-- Questions on the material --
1. In the news story about the $5 dystonia campaign, write out everything from "By: Brian Louwers" down to "condition at age 6.", swapping "expensive" for "costly".
2. Carry on the news story about the $5 dystonia campaign from the point where it stops.

-- Page excerpt --
Effort aims to battle neurological condition $5 at a time

Local advocates launch 5dollarcure.com in partnership with Dystonia Medical Research Foundation

By: Brian Louwers | Warren Weekly | Published March 10, 2017


WARREN  — In the world of health care and medical research, finding effective treatments and cures is expensive. But local advocates long dedicated to raising awareness about dystonia are hoping to get the money needed to fight it, $5 at a time.

Mike Delise said he came up with the idea after 12 years of working alongside his friend, Warren resident Jason Dunn, who was diagnosed with the serious neurological condition at age 6.

“I was always thinking that there’s a lot of people who want to donate to a cause, but they can’t afford it. They can’t do $20 or $25, but they may have $5, and they may think that $5 won’t mean anything,” Delise said. “With this campaign, that means everything.”

Working with Dunn and the Dystonia Medical Research Foundation, Delise launched the $5 Cure for Dystonia campaign on Rare Disease Day, Feb. 28.

Delise said the years he’s spent working with Dunn have focused mostly on sharing his story with others to raise awareness about dystonia, a neurological condition that causes severe muscle spasms in the extremities, face and vocal cords.

“It’s always been about awareness. Now we want to focus on raising some money for a cure,” Delise said.

Jessica Feeley, the editor and special projects manager for the Dystonia Medical Research Foundation in Chicago, said funding research is of critical importance to improving the quality of life for those with dystonia.

“No. 1, there are treatments available for dystonia, but there’s no single treatment that benefits even a majority of dystonia patients,” Feeley said. “And there’s no cure.”

Feeley said there are several treatment options that are very individualized, and there’s no “cookie cutter” approach to managing the condition.

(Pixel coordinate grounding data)
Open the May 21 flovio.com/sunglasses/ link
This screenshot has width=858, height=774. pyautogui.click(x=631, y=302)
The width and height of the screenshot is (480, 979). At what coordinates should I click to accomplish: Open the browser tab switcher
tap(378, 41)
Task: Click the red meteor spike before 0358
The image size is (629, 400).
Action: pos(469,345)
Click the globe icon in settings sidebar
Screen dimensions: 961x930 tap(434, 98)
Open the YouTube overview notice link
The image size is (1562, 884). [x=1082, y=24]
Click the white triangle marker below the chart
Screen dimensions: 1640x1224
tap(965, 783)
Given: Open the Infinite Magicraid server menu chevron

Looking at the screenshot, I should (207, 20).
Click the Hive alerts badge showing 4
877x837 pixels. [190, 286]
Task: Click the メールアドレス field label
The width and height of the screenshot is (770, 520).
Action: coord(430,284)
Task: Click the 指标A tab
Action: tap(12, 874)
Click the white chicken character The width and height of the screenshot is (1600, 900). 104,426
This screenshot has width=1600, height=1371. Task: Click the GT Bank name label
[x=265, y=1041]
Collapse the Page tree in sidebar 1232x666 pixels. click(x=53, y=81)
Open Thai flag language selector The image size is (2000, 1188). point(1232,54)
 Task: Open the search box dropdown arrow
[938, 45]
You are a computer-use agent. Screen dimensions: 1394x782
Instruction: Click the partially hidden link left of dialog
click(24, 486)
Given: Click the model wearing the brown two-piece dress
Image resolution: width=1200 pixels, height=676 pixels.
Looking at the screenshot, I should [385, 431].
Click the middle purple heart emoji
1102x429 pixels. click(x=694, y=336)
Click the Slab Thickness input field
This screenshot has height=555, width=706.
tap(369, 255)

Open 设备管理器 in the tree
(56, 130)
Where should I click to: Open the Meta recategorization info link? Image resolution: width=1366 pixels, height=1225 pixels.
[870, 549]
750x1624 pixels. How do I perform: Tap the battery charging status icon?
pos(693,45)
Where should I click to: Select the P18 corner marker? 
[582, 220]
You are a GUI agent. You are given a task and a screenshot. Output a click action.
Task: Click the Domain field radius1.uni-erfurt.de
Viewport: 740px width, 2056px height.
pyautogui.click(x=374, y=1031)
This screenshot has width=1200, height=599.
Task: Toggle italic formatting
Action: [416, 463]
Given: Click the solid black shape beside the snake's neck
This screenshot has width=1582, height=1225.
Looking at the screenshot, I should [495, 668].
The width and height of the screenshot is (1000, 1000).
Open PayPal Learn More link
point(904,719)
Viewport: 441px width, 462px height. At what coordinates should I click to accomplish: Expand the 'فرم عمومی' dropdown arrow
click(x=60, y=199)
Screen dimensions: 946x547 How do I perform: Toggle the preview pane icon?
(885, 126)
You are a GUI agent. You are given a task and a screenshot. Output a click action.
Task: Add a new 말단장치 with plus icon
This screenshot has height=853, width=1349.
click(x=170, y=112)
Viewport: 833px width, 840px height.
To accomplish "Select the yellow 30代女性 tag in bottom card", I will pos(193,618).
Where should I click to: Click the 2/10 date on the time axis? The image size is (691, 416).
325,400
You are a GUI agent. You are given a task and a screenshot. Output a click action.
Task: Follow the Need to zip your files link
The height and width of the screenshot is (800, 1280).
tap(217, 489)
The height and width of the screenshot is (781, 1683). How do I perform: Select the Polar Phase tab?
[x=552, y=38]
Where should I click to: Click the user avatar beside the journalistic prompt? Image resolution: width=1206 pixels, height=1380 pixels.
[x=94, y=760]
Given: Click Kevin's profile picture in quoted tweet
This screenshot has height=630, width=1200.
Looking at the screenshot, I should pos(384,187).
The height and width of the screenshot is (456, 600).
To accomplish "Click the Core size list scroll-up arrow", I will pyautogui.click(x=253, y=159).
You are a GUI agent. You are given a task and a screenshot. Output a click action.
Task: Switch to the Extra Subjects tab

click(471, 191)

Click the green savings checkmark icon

-- Results --
1.
By: Brian Louwers | Warren Weekly | Published March 10, 2017


WARREN  — In the world of health care and medical research, finding effective treatments and cures is costly. But local advocates long dedicated to raising awareness about dystonia are hoping to get the money needed to fight it, $5 at a time.

Mike Delise said he came up with the idea after 12 years of working alongside his friend, Warren resident Jason Dunn, who was diagnosed with the serious neurological condition at age 6.

2.
She said identifying new and improved treatment options is a big part of the Dystonia Medical Research Foundation’s mission, and a fundraising campaign like the $5 Cure for Dystonia will provide much-needed research dollars.

“We’ve had the pleasure of Mike’s support for a number of years now. He’s been very involved with our organization and has really been a champion of dystonia awareness, trying to get the word out, trying to let people know what it is,” Feeley said. “With this new campaign, he’s trying to raise money for research and sort of inspiring people that really, even a $5 donation can make a real difference, given the urgent need for research.”

Delise and Dunn are now promoting the campaign through social media and a website, www.5dollarcure.com.

“I’d like to add that $5 doesn’t seem like much, but you can’t put a price tag on the support from family and friends,” Dunn said in a Facebook message.

Delise said all of the donated funds will benefit the Dystonia Medical Research Foundation.

“We’re going all over social media, hoping to get people that will hear this and donate to it from all over the world,” Delise added. “We’re hoping this will really catch fire.”

Feeley said conservative estimates put the number of Americans affected by dystonia at no fewer than 250,000. She said dystonia is considered the third-most-common movement disorder, after Parkinson’s disease and essential tremor.